Skip to content

PyTorch + IREE = link

Caution - under development

We are still validating and fixing specific models. We don't expect that you will be able to do a lot of advanced things without working with us.

Stay tuned and join the discussion in our Discord server's #pytorch channel.

Overviewlink

iree-turbine offers a tight integration between compatible versions of IREE, torch-mlir, and PyTorch.

  • Seamless integration with standard PyTorch workflows
  • Deployment support for running PyTorch models on cloud and edge devices
  • General purpose model compilation and execution tools

Both just-in-time (JIT) and ahead-of-time (AOT) workflows are supported:

graph LR
  accTitle: PyTorch integration overview
  accDescr {
    PyTorch programs can be optimized within a Python session with
    iree-turbine's just-in-time tools.
    PyTorch programs can be exported out of Python to native binaries using
    iree-turbine's ahead-of-time export toolkit.
  }

  subgraph Python
    pytorch(PyTorch)
    subgraph turbine [iree-turbine]
      jit("Eager execution (JIT)")
      aot("Export toolkit (AOT)")
    end

    pytorch --> jit
    jit --> pytorch
    pytorch --> aot
  end

  subgraph Native
    binary(["binary (.vmfb)"])
  end

  aot -.-> binary

Prerequisiteslink

  1. First install a recent version of PyTorch by following the official instructions:

    python -m pip install torch --index-url https://download.pytorch.org/whl/test/cpu
    
    python -m pip install torch
    
    python -m pip install torch
    

    Tip

    IREE includes its own GPU support, so we recommend the CPU versions of PyTorch. You can install CUDA or ROCm as you wish, but those packages can be quite large.

  2. Then install iree-turbine:

    Stable release packages are published to PyPI.

    python -m pip install iree-turbine
    

    Nightly pre-releases are published on GitHub releases.

    python -m pip install \
      --find-links https://iree.dev/pip-release-links.html \
      --pre \
      --upgrade \
      iree-turbine
    

Just-in-time (JIT) executionlink

Just-in-time integration allows for Python code using TorchDynamo to optimize PyTorch models/functions using IREE, all within an interactive Python session.

graph TD
  accTitle: PyTorch JIT workflow overview
  accDescr {
    Programs start as either PyTorch nn.Module objects or callable functions.
    Programs are compiled into optimized modules using torch.compile.
    Within torch.compile, Dynamo runs the program through Turbine and IREE.
  }

  subgraph Python
    input([nn.Module / function])

    subgraph compile ["torch.compile()"]
      direction LR
      dynamo{{TorchDynamo}}
      turbine{{iree-turbine}}
      iree{{IREE}}
      dynamo --> turbine --> iree
    end

    output([Optimized module])

> _WHAT IS ASKED_
Return the passage of the PyTorch integration page that runs from "PyTorch + IREE" down to "working with us.", copied word for word.

> _MATERIAL PROVIDED_
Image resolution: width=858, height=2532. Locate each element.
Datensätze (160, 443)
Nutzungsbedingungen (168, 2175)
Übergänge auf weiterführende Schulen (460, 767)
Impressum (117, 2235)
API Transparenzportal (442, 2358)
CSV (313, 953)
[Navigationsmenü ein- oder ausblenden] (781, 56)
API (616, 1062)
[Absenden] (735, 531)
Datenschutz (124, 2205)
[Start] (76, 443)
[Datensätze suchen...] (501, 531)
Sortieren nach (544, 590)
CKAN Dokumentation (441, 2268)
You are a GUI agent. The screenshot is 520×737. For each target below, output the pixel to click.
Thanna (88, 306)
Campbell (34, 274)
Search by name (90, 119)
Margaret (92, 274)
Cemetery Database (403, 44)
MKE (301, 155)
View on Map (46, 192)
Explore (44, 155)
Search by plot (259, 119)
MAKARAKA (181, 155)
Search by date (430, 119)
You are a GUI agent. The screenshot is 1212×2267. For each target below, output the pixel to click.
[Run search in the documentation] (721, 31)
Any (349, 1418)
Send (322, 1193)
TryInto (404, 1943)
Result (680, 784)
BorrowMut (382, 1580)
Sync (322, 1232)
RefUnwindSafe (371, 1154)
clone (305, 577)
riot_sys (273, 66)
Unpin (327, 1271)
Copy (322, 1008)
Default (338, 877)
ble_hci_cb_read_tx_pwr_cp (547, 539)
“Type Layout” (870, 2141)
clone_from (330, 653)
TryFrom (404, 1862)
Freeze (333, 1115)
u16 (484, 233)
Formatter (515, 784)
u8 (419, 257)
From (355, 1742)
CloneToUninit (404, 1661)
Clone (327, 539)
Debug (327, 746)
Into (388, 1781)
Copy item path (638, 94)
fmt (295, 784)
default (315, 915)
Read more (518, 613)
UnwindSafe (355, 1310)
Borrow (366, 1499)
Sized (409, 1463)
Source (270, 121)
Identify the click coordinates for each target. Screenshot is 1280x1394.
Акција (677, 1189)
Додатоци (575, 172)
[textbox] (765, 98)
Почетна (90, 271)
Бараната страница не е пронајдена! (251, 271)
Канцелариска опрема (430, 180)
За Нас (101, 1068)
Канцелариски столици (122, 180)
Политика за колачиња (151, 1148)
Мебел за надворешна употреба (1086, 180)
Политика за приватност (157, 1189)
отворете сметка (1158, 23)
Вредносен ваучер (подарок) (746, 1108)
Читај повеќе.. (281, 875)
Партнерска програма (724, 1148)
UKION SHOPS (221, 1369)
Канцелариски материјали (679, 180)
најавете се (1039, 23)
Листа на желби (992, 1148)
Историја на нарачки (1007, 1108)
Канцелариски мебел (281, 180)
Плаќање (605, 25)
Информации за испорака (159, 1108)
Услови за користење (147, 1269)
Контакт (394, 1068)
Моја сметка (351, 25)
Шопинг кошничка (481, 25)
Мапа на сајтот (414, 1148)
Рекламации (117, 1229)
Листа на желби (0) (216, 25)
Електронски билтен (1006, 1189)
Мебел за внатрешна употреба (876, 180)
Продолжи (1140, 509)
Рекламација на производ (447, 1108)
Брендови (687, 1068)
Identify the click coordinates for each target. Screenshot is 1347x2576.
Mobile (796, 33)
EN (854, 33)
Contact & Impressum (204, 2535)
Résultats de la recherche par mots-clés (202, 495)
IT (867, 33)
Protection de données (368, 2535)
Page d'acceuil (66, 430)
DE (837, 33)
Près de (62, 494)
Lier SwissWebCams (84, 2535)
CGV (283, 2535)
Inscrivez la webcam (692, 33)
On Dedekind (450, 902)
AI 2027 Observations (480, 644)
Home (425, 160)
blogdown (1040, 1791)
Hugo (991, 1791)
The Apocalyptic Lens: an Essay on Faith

> _EXERCISE SOLUTION_
PyTorch + IREE = link

Caution - under development

We are still validating and fixing specific models. We don't expect that you will be able to do a lot of advanced things without working with us.